EXERCISE DATA section start

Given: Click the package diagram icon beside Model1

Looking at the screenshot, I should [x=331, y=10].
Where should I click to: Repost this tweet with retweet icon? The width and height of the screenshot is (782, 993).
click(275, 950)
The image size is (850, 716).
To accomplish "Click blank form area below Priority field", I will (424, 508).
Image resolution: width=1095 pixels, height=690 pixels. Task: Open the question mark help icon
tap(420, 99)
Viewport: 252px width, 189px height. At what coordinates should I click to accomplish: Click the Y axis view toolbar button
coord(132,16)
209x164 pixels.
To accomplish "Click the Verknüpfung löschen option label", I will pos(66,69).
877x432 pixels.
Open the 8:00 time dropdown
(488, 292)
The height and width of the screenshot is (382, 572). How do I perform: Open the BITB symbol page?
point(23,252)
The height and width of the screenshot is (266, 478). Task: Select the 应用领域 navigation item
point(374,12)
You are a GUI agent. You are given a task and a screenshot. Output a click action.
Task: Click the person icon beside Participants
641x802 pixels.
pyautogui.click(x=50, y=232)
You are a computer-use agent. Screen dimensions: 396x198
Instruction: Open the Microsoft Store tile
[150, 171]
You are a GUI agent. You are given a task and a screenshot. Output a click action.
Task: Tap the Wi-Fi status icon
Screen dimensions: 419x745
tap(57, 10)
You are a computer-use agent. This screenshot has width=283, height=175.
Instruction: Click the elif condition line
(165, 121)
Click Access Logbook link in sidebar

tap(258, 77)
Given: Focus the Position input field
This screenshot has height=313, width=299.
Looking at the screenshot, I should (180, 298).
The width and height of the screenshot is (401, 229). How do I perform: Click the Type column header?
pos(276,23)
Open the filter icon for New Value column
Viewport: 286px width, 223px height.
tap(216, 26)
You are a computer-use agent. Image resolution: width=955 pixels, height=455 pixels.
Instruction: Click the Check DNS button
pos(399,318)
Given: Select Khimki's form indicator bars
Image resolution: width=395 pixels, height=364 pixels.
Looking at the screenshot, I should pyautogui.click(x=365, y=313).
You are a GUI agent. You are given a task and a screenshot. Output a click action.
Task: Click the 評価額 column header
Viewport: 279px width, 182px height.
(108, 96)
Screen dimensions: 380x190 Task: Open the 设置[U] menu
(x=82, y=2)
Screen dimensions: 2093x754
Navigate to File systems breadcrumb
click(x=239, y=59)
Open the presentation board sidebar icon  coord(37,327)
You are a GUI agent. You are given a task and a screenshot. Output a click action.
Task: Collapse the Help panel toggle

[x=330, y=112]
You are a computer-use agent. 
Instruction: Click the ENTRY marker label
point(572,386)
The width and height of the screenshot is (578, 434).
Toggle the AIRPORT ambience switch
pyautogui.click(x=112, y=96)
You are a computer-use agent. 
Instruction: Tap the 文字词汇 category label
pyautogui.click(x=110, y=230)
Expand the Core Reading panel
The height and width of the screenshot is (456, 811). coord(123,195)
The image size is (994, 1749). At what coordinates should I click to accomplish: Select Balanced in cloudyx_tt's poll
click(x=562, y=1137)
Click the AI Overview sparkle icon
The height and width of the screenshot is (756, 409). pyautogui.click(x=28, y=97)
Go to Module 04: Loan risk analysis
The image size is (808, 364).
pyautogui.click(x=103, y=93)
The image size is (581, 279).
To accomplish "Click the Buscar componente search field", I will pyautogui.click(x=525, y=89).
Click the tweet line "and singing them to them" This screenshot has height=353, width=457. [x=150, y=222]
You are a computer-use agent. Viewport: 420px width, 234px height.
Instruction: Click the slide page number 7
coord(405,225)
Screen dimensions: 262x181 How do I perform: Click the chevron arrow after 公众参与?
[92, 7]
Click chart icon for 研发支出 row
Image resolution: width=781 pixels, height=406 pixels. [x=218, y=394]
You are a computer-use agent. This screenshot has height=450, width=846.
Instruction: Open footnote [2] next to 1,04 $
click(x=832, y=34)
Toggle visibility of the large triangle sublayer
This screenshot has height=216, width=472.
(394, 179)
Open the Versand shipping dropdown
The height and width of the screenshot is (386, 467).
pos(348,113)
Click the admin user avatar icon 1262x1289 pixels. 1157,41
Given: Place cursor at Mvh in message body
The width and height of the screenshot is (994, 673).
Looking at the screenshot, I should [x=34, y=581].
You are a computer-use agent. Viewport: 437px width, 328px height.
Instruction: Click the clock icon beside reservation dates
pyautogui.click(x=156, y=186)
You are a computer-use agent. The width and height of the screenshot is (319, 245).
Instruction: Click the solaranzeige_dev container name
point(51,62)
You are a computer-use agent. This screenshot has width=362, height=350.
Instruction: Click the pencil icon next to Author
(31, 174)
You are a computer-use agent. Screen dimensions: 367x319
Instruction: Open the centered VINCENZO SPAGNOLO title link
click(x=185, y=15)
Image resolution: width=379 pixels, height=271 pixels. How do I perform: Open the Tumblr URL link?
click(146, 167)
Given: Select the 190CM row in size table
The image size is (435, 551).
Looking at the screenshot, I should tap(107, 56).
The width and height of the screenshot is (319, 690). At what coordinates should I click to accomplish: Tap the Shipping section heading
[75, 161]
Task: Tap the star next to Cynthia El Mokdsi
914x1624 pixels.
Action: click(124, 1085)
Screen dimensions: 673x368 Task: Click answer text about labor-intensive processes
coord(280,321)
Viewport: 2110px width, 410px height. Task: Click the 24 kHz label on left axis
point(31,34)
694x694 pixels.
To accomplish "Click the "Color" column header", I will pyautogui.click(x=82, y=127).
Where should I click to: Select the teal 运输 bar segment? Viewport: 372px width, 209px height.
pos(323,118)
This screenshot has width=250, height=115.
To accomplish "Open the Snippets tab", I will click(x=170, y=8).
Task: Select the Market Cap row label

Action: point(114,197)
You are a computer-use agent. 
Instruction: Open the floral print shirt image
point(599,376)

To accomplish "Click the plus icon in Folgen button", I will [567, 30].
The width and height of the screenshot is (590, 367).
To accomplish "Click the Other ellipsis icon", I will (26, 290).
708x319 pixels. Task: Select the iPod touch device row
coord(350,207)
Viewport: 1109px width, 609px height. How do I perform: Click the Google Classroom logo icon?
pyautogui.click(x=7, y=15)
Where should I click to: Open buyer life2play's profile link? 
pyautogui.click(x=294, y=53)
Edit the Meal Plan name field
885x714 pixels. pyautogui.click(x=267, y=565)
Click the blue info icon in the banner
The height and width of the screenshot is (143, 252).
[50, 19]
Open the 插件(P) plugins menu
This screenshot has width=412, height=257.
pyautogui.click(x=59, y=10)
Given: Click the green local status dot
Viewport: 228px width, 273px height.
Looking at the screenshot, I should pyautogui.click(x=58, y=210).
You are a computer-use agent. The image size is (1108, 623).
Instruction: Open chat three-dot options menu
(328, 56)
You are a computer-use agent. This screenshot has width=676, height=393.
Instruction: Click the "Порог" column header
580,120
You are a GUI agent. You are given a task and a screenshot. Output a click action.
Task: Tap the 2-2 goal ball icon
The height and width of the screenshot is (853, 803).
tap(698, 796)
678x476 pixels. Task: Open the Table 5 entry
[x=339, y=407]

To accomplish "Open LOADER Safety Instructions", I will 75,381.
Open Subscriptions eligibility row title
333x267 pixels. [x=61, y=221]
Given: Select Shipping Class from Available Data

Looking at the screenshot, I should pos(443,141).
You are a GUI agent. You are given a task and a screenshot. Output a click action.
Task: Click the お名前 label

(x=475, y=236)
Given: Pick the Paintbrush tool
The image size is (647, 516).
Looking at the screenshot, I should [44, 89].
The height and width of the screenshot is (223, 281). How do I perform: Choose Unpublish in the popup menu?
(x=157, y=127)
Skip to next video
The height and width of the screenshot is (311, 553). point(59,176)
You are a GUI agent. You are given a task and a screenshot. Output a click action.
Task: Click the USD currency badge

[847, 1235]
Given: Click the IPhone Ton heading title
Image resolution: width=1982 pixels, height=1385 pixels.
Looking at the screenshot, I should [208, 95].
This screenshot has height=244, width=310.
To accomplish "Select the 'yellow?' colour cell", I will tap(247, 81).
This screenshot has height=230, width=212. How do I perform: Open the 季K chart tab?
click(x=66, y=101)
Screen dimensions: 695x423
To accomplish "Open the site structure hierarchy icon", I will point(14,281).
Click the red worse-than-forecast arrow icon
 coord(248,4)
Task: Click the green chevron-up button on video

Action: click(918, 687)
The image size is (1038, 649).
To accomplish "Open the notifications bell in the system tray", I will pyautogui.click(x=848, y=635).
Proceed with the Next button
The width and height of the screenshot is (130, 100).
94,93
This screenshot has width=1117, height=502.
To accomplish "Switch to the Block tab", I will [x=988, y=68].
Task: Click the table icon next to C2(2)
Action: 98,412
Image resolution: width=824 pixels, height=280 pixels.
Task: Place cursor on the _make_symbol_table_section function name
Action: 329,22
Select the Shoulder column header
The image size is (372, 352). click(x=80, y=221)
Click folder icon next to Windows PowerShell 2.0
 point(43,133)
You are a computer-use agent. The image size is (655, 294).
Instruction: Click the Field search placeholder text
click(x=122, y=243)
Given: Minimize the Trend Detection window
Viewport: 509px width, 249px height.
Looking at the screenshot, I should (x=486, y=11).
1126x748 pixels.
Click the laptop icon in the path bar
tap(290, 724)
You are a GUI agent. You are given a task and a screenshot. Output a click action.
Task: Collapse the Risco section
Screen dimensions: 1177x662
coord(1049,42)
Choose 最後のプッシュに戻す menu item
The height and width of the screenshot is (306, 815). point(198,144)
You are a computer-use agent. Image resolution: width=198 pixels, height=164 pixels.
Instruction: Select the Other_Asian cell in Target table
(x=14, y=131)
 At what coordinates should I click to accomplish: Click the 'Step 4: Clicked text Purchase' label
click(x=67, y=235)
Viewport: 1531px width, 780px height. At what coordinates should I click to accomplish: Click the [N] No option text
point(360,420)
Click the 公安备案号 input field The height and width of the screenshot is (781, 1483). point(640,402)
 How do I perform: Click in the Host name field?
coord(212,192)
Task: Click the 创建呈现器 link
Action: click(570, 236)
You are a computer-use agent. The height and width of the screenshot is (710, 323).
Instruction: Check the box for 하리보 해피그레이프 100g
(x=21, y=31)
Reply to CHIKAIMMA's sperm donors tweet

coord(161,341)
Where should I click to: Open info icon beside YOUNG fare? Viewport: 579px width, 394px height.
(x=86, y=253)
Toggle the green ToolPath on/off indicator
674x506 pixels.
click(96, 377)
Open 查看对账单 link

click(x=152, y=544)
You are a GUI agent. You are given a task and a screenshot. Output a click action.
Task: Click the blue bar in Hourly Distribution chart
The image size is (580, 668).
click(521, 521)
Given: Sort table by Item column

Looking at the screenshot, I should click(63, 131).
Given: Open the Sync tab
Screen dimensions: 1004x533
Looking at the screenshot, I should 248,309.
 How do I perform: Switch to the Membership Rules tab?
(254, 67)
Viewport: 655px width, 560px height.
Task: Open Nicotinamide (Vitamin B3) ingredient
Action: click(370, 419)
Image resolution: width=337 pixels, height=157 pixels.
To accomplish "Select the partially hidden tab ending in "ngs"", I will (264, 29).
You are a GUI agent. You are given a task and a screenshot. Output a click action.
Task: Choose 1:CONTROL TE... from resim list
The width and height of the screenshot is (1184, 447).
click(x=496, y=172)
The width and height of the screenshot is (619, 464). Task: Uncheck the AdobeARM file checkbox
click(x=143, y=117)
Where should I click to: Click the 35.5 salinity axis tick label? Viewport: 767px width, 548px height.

EXERCISE DATA section end

The lines to return are those with the string "indicator" in them; copy each from the entries above.

SOLUTION FOR THIS PROBLEM
Given: Select Khimki's form indicator bars
Toggle the green ToolPath on/off indicator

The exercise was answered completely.